J'avais dû affronter quelques minutes plus tôt la rue Bayard, qui est comme le savent bien les Toulousains plutôt animée la nuit, entre prostituées, ivrognes et jeunes qui hurlent en Arabe. Mais cela n'avait rien de très surprenant à mes yeux. En revanche, à peine assis dans le hall de la gare de Toulouse-Matabiau, entre deux clochards plutôt pépères qui se donnaient des nouvelles l'un de l'autre, je remarquai l'étrange cheminement d'un jeune homme. Une Bible dans les mains, il lisait un passage de l'Ancien Testament (peut-être le Cantique des Cantiques) à voix haute, et concluait chaque passage par un "Amen, mesdames et messieurs, Amen" un peu plus fort. Une couronne de fleurs en plastique ornait ses cheveux. De temps à autre, il s'interrompait pour boire une gorgée d'eau (sic) et baragouinait des propos sans suite.
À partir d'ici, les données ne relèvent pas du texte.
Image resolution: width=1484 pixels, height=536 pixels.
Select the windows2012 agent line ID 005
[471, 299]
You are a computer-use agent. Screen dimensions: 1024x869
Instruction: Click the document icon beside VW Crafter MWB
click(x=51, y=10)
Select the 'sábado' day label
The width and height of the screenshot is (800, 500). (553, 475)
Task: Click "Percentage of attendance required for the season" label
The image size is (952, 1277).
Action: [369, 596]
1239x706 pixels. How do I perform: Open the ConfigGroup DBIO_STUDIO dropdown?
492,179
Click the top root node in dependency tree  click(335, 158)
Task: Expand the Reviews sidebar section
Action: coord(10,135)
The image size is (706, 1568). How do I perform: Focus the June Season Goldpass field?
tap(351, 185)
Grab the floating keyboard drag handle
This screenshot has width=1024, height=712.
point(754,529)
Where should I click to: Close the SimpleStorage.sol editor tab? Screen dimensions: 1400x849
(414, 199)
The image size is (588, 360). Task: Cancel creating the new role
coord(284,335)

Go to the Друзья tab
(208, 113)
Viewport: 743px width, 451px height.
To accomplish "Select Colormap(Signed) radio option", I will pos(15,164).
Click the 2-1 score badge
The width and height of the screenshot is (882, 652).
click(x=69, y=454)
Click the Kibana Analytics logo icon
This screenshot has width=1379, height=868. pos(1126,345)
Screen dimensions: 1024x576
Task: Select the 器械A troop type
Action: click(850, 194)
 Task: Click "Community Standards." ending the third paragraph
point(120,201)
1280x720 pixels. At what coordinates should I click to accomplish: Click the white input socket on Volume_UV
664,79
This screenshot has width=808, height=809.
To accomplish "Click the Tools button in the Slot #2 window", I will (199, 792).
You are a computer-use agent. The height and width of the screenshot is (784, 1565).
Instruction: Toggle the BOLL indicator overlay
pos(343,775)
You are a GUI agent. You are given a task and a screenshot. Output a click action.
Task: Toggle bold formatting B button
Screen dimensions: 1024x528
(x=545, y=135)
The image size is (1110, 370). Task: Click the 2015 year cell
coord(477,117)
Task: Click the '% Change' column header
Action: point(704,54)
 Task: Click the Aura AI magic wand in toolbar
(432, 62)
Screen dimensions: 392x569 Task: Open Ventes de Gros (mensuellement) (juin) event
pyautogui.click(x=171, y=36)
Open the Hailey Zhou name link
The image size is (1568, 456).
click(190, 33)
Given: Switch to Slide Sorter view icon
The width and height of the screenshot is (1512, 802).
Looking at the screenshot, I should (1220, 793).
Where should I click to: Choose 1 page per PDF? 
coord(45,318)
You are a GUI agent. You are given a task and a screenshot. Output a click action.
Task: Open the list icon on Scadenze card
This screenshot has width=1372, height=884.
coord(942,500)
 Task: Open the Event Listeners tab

Lassé de ce spectacle, je souris et entamai la lecture d'un journal acheté pour le voyage. En face de moi, un autre garçon se livrait à la même activité. Pourtant, il fut très vite interrompu par un homme plus agé qui grommelait contre le prophète à couronne plastique, affirmant sa volonté "d'appeler les flics" et de "faire interner ce type là". L'homme courouçé faisait au final plus de bruit que son sujet d'ennervement. Je fronçai le sourcil et l'observai de haut en bas. Il aurait fait l'impression d'un homme bien habillé si l'on avait vu que son torse recouvert d'une chemise élégante et d'une cravate. Pourtant, le bas de son corps était glissé dans un pantalon de jogging mou, troué et assez  sale, qui jurait fortement avec le haut. Je continuai à l'observer un peu en coin (car je ne voulais pas être embêté). Il finit par se calmer et s'assoir à côté du jeune lecteur qui me faisait face. Je soupirai de soulagement. Le garçon, sur le banc en face, eut la réaction inverse et fit mine de se concentrer sur sa lecture. Cela ne découragea pas l'homme au jogging mou qui commença à lui parler comme s'il reprenait une conversation. Très vite, celle-ci s'avéra être une succession de blagues crades (du type "comment appelle-t-on la graisse autour du vagin? La femme.") auquelles le lecteur répondait initialement par un petit son poli, puis plus du tout. Très géné (car l'homme parlait fort), le garçon semblait chercher à disparaître dans le banc. J'hésitai à intervenir, mais l'homme ne semblant pas bien méchant, j'hésitai longuement ; je regardai alors ma montre : il était l'heure de partir.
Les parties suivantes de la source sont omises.